HDDMnnStimCoding distinguishes itself from the HDDMStimCoding class by allowing you to specify a variety of generative models. Likelihoods are based on Neural Networks.
- Arguments:
- model: str <default=’ddm’>
String that determines which model you would like to fit your data to. Currently available models are: ‘ddm’, ‘full_ddm’, ‘angle’, ‘weibull’, ‘ornstein’, ‘levy’
- nbin: int <default=512>
Relevant only if network type was chosen to be ‘cnn’. CNNs can be trained on coarser or finer binnings of RT space. At this moment only networks with 512 bins are available.
- include: list <default=None>
A list with parameters we wish to include in the fitting procedure. Generally, per default included in fitting are the drift parameter ‘v’, the boundary separation parameter ‘a’ and the non-decision-time ‘t’. Which parameters you can include depends on the model you specified under the model parameters.

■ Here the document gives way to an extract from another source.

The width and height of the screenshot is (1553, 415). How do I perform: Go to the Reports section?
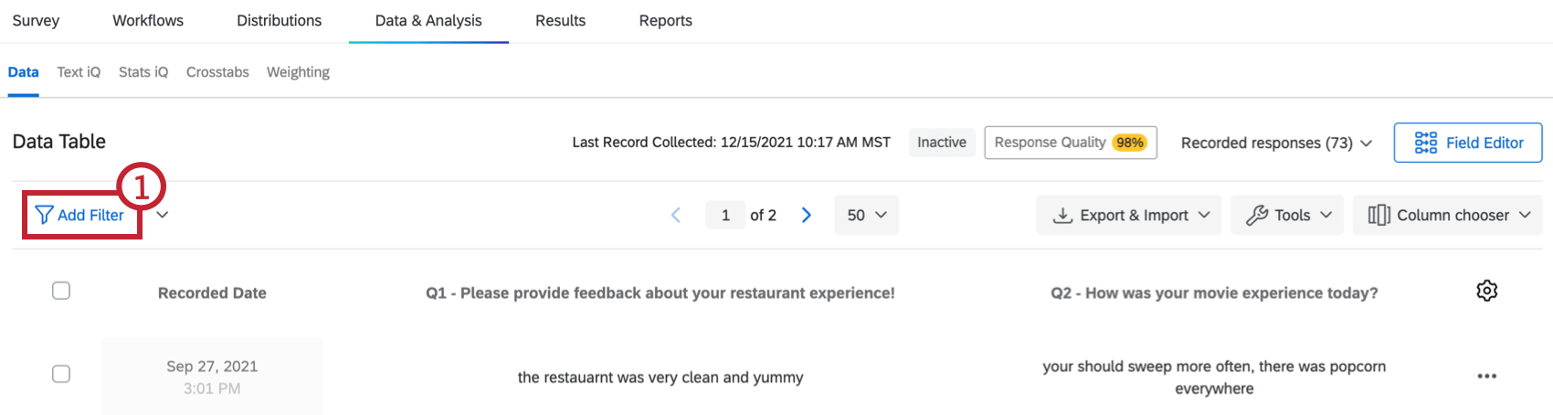point(665,20)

- split_param{‘v’, ‘z’} <default=’z’>
There are two ways to model stimulus coding in the case where both stimuli have equal information (so that there can be no difference in drift): * ‘z’: Use z for stimulus A and 1-z for stimulus B * ‘v’: Use drift v for stimulus A and -v for stimulus B
- stim_colstr
Column name for extracting the stimuli to use for splitting.
- drift_criterionbool <default=False>
Whether to estimate a constant factor added to the drift-rate. Requires split_param=’v’ to be set.
- class hddm.models.HDDMrl(*args, **kwargs)
Bases:
HDDM
HDDM model that can be used for two-armed bandit tasks.